There’s nothing people can’t achieve when they collaborate and work as a team. As motivational as that might sound, it’s true — and a group of bankers is about to demonstrate that.
According to Reuters, HSBC, Standard Chartered, Citibank, ANZ Bank, BNP Paribas, Deutsche Bank, and Banco Santander have joined forces to build a brand new digital network to help make trade finance simpler aiming at —ensuing that manufacturers and exporters have access to cheaper and better finance options.
And while experts believe that the network will take a few months to be developed, it is expected to be operational by the third quarter of next year.
The most important bit, however, is to note that the network is a result of bankers collaborating to improve the market rather than waiting for a new technology to disrupt existing processes and force the change — as was the case with the payments business.
Solving an old problem…
Trade finance is a US$9 trillion industry. Essentially, it’s the provision of funds (and guarantees) by banks to importers (and exporters) to pay for cross-border trade transactions.

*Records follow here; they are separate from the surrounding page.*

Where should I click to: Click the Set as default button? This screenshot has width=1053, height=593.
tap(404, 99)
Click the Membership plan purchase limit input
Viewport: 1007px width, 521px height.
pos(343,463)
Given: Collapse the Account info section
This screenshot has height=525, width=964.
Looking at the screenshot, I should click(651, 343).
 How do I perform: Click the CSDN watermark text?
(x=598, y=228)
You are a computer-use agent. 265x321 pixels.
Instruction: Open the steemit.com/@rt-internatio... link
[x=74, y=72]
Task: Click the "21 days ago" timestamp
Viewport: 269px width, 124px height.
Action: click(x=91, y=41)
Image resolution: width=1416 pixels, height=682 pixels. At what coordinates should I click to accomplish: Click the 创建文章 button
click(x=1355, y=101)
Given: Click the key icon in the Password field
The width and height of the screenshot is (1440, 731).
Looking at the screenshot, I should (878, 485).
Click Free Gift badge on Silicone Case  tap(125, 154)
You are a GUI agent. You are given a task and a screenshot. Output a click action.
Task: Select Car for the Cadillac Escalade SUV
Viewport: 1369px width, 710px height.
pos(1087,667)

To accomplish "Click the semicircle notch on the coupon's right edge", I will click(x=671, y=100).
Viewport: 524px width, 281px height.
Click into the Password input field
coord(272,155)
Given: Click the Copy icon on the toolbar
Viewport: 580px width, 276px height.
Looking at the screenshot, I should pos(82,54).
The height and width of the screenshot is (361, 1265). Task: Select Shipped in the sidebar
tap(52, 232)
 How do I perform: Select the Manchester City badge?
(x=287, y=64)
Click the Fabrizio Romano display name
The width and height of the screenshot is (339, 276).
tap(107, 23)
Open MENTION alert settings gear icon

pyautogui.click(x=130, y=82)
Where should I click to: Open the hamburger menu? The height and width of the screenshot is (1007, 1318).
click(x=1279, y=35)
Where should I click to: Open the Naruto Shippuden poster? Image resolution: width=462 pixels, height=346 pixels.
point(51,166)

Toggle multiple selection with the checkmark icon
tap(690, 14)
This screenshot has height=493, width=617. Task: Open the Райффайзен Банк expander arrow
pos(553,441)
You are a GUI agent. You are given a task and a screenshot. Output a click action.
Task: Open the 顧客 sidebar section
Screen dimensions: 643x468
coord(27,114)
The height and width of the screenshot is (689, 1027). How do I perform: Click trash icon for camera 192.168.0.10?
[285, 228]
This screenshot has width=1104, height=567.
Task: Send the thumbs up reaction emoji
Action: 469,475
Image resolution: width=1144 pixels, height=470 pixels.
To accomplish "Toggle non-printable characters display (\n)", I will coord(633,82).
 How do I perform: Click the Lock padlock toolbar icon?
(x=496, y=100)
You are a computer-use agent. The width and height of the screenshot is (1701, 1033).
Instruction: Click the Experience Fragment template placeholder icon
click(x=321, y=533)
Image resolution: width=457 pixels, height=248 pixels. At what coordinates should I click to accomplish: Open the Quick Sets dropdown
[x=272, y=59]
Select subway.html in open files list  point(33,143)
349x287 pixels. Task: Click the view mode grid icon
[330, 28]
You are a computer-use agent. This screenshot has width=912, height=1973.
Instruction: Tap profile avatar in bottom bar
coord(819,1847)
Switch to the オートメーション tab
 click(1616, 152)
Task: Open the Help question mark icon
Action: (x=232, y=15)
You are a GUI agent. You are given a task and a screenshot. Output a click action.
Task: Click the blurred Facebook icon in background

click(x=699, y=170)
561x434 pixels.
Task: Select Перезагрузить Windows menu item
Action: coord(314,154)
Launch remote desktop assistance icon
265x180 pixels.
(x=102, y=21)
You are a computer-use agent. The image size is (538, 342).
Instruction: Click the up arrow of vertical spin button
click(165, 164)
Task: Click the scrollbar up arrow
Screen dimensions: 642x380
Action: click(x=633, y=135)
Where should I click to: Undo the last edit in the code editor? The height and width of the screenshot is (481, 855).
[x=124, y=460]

Usually, such transactions are challenging and hence, bankers need a lot of time to authenticate and validate applications since the counterparty is usually in another country, following different laws and trade rules.
It’s a problem that traders and bankers have faced for decades now.
Creating a digital network linking companies, suppliers, and bankers will not only lower costs for small and midsized companies but also provide them with more access and better services.
Further, it will allow banks to access trusted trade information on the network, reducing the risk of double financing and fraudulent trades.
Most importantly, the new digital network is going to radically transform the experience for all stakeholders in the trade finance industry.
… driven by market forces
To be fair, neither does the network use groundbreaking technology nor is it the result of a revolutionary idea. It’s simply something driven by market forces.
Customers have been asking for a solution to the trade finance problem for years now, prompting startups and regulators to explore whether blockchain and other emerging technologies can provide a solution.
However, the only way — the right way to solve the problem was to have an initiative driven by banks who are typically seen as the custodians of the trade finance industry. They’ll be building the network on a model similar to the SWIFT (payments) standard rather than experimenting with the blockchain.
It’s interesting to note that if the collaboration is a success, banks might be able to unlock the US$1.5 trillion annual demand trade finance from SMEs that is out of reach because of the high costs and greater than average associated risks.
News of the network has already attracted another 20 banks to participate in the development of the network and excited 60 big corporations who are waiting to be on-boarded once the system is ready for trial.
Thus, collaborating to transform the industry might provide big returns after all.